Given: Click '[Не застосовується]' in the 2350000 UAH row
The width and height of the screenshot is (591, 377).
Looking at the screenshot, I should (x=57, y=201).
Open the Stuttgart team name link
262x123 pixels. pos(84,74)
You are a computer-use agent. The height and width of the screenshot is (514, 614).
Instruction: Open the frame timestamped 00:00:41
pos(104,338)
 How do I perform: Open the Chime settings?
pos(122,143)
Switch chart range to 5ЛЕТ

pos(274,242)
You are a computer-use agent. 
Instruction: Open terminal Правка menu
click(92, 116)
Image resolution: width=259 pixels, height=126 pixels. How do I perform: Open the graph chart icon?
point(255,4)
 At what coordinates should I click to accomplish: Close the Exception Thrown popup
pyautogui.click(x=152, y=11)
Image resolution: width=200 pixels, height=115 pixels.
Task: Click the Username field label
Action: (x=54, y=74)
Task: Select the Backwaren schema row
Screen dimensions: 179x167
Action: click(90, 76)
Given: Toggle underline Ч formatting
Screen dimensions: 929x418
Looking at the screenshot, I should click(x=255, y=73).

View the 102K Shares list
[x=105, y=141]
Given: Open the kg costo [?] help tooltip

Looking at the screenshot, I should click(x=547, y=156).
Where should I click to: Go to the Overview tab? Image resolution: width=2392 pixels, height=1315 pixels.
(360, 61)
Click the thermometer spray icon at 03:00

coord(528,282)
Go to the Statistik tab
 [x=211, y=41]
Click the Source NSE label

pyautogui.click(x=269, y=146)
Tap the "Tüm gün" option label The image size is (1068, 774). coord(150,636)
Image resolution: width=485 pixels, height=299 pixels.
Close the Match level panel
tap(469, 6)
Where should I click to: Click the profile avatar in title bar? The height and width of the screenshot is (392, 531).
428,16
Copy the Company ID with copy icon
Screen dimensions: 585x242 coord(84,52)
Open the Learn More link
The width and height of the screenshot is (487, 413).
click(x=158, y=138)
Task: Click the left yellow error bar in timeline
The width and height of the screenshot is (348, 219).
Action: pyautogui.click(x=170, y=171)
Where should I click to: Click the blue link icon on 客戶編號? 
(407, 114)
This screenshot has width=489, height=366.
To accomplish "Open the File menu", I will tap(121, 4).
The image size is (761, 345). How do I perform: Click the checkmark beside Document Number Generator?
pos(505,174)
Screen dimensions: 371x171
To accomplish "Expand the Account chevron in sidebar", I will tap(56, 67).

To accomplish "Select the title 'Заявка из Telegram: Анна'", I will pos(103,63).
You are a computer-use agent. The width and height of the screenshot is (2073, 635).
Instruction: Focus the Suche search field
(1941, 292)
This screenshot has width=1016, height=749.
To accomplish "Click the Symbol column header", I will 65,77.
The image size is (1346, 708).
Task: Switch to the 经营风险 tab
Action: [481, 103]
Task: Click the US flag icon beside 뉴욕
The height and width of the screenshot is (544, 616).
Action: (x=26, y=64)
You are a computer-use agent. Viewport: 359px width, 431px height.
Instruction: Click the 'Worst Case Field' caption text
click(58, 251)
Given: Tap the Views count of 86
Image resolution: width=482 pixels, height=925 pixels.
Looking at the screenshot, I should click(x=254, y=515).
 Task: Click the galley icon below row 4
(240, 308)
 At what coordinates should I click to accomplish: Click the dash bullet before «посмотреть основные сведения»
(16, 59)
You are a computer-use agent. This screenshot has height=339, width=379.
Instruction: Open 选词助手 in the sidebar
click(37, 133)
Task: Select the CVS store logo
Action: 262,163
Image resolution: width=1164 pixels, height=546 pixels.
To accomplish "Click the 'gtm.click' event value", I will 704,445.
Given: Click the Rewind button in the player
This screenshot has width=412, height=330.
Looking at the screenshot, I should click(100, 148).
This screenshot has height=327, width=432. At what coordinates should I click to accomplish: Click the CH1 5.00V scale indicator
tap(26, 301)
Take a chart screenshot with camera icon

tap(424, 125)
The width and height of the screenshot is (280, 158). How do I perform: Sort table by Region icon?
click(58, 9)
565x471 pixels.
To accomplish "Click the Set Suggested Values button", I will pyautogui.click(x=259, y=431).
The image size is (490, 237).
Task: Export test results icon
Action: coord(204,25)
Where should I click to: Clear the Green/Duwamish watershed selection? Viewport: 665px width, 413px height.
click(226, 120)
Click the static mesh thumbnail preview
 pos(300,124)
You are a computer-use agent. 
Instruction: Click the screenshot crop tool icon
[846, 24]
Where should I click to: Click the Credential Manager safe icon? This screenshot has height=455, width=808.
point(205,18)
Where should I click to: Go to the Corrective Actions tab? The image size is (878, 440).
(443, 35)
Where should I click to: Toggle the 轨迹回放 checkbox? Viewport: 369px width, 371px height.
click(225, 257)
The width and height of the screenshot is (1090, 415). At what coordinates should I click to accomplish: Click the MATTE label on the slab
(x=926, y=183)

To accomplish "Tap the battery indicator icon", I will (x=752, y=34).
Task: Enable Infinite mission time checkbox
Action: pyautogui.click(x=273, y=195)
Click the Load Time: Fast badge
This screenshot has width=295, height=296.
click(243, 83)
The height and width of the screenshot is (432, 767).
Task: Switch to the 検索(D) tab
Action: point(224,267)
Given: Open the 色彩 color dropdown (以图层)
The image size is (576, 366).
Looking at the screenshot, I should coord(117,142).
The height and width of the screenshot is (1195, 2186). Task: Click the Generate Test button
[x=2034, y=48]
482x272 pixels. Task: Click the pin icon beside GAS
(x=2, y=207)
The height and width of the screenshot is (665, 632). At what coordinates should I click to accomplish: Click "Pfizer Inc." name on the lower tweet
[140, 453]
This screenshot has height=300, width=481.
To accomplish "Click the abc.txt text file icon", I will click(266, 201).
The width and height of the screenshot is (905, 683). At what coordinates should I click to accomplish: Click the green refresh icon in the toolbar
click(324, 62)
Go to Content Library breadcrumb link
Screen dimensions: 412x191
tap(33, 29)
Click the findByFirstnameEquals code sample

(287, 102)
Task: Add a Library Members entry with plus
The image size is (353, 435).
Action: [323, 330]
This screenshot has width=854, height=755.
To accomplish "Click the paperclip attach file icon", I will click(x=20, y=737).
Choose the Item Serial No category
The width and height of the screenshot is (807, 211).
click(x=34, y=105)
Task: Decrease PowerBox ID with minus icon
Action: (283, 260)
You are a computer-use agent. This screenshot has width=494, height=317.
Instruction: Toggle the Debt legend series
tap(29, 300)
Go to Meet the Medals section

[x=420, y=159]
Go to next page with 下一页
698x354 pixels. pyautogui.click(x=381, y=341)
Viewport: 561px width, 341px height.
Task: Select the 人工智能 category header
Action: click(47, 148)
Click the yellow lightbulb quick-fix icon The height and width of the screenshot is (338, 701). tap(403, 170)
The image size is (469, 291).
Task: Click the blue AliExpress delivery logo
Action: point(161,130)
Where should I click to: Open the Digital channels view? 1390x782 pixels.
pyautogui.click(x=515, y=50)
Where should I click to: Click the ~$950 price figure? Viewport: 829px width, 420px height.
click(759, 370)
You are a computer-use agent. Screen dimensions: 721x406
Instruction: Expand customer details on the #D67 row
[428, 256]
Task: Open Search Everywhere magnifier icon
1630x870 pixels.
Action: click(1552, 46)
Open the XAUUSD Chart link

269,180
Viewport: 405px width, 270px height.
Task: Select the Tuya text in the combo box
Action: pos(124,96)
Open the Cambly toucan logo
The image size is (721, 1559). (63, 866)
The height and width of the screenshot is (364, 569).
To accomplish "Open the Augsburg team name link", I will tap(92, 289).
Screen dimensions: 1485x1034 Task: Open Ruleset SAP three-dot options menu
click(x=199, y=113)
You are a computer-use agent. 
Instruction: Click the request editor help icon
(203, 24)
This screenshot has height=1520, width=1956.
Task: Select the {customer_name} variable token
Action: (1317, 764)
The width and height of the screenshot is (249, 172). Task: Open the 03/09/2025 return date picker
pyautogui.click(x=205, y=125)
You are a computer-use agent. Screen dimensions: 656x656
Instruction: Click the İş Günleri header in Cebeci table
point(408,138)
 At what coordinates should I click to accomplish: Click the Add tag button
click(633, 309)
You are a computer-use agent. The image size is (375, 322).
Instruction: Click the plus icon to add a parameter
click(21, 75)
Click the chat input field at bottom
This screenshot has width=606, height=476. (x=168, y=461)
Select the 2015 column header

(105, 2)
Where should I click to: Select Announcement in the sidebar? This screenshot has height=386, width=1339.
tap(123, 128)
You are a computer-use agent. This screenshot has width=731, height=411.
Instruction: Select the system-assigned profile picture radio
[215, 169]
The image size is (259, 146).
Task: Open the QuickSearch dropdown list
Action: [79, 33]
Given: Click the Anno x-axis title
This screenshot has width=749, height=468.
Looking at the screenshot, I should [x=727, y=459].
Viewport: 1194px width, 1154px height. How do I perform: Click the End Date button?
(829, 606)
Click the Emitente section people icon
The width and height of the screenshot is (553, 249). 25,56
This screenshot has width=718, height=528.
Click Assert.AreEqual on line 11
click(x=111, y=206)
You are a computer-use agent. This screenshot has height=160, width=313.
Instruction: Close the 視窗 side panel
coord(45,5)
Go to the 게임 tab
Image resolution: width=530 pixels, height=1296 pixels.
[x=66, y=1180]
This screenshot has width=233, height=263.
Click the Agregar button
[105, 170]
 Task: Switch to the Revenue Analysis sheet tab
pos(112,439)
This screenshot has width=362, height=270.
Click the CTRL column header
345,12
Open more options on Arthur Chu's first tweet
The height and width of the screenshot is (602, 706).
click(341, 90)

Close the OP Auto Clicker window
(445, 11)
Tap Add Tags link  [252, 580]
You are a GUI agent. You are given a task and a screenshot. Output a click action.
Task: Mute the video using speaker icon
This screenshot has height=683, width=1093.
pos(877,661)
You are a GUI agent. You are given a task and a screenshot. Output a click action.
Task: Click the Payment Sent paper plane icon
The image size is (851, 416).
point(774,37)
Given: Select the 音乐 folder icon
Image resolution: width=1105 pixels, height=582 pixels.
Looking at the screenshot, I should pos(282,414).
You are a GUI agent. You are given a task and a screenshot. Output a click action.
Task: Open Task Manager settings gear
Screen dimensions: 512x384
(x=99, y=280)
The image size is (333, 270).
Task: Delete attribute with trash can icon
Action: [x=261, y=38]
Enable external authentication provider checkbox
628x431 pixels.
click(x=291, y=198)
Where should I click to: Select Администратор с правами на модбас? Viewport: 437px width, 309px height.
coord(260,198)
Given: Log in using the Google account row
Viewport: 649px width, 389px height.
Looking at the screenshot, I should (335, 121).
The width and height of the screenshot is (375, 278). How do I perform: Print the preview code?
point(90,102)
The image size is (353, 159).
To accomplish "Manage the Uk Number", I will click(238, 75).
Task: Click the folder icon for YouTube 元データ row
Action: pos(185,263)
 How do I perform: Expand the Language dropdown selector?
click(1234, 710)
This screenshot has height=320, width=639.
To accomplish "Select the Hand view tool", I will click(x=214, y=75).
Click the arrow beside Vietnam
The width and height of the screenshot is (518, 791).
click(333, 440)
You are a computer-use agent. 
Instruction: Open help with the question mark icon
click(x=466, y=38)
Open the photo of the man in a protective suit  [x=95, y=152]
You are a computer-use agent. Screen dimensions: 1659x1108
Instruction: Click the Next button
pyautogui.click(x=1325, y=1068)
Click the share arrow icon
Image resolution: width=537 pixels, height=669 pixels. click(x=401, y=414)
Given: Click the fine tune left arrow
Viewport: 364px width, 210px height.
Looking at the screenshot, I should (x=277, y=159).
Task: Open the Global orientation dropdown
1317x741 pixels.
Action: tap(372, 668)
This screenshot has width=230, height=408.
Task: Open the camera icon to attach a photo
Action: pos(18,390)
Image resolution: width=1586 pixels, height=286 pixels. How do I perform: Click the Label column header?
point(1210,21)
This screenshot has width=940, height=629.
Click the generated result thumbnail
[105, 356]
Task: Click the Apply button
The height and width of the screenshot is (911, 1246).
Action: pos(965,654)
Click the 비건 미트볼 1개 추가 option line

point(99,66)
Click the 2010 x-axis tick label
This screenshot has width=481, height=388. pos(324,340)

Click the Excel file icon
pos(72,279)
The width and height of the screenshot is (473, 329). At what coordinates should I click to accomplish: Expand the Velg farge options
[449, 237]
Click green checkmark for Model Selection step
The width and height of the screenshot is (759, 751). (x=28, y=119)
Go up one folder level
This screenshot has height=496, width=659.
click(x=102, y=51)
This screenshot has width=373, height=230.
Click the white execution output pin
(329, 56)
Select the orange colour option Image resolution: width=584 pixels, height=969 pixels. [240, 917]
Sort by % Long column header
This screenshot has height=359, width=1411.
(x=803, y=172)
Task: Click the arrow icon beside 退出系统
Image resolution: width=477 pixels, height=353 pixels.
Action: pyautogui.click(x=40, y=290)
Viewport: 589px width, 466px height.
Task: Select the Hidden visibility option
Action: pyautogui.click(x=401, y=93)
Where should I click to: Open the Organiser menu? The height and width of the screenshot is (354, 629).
····················
● **Task prompt**: Return each line of the records above in which the word "using" occurs.

● **Task response**:
Task: Mute the video using speaker icon
Given: Log in using the Google account row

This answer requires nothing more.